When you feed someone, you are nourishing them, meeting their physical needs and quieting the groans of an empty belly. You are opening the door to a relationship and offering the chance to start over.
That’s why the meals served at Everett Gospel Mission are so important. They are much more than food. They are the beginning of HOPE.
Meals bring people to our doors, but we can’t stop there. People have to be given the tools they need to overcome the obstacles of poverty and homelessness, so they can rebuild their lives.
That’s why we are thrilled about our brand new culinary arts training program, Feed Hope Kitchen.
Feed Hope Kitchen is a rigorous, 14-week, hands-on training and job-placement program designed specifically to give Mission residents the knowledge, skills and confidence they need to work in a restaurant, catering company or other food-related business.
It’s like someone handing you a ticket to a whole new life.
“People move up from the bottom in this industry,” says Nathan, the Feed Hope Kitchen Program Manager. “Almost everyone has washed dishes or chopped vegetables for someone else. To be successful you need a good foundation and basic skills.”
Now, any resident at the Mission can gain those skills and start a new career — all through the support of caring people like you.
“This is an opportunity to give homeless people work that they can be proud of,” says Nathan. We are thrilled to have Nathan, who has a background in the culinary industry as well as teaching, heading up this program. “There’s that old saying about teaching a man to fish. I think you need to teach them to cook that fish,” he says.
Brian*: “The meals here saved my life.”
One of our very first culinary students, Brian, was a bus driver for years until he started having severe migraine headaches. Unable to work, he lost his home. He was forced out on the streets. Trying to get well, Brian quit smoking and adopted a healthy lifestyle. His headaches stopped, but he was still homeless.
One day, he came to get hygiene items and other necessities through the HEN (Housing and Essential Needs) program. After Brian picked up his supplies, he was encouraged to find out more about the Mission. He came inside, was greeted with a hot cup of coffee, and sat down with one of our staff members.

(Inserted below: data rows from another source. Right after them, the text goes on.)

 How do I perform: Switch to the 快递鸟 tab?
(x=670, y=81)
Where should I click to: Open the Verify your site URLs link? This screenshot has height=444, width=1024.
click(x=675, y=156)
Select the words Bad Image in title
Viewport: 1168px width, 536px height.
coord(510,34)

“My social anxiety prevents me from asking people for things, so it was really hard,” he remembers. But after he asked for help, and got a bed at the Mission, he was amazed. “I wondered why it took me so long to come here.”
When he heard about Feed Hope Kitchen’s first class, he jumped at the chance to participate.
“To me, it is more than just a program. It is the light on the horizon, the mark of hope,” Brian says. “I can see myself getting a job and doing something productive.”
Brian’s transformation all started because YOU helped meet his basic needs. That’s why food is central to so much of what we do here — it transforms lives.